Directions for this task:
Looking at the data below, report how many lines contain "marker", with no other words.

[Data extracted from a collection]
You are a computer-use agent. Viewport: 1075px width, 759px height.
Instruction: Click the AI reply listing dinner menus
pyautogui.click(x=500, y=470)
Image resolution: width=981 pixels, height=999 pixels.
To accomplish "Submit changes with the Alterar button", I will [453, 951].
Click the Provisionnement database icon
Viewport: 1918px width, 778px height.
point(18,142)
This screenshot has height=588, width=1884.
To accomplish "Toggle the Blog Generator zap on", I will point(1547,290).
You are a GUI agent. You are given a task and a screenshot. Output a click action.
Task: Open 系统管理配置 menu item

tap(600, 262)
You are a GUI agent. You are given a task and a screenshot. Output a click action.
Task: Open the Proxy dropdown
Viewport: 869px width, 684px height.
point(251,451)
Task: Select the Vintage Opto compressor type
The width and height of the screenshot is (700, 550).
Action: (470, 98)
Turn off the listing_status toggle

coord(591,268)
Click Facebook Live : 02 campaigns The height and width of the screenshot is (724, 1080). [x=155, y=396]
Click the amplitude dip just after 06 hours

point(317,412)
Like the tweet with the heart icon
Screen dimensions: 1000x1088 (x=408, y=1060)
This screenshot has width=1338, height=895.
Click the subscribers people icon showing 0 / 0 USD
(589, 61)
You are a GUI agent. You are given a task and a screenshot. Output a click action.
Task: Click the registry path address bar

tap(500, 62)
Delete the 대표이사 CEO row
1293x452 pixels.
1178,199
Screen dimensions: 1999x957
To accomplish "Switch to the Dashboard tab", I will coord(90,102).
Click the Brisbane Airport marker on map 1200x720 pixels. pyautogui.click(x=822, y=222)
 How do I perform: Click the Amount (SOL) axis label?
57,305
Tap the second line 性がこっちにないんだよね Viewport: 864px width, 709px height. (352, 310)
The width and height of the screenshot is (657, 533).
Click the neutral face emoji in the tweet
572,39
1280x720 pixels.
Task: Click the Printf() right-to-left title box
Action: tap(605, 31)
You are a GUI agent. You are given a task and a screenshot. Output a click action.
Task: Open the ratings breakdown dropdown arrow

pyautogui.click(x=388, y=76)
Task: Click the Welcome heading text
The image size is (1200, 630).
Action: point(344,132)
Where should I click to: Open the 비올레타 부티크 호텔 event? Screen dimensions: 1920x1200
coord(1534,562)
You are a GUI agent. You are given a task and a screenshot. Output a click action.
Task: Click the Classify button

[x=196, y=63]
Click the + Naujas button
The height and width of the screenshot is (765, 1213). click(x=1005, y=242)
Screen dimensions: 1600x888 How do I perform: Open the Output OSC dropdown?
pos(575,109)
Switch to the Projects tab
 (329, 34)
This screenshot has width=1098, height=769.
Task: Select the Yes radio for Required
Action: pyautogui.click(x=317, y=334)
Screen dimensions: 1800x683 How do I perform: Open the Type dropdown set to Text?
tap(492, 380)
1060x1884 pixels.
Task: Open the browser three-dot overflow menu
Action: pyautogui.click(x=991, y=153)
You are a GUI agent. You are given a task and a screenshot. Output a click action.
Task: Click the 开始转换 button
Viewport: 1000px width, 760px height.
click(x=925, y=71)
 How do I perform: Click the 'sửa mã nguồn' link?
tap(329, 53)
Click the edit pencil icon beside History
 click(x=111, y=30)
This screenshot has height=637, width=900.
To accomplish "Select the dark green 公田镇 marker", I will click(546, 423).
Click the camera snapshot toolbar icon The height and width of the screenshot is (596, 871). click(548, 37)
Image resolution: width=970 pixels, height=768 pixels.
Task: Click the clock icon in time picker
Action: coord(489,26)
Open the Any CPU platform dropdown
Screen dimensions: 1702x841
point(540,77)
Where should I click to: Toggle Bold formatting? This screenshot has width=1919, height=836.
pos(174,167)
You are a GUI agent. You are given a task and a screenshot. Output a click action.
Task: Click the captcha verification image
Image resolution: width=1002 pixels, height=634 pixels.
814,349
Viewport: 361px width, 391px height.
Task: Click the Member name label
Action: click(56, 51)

Task answer:
2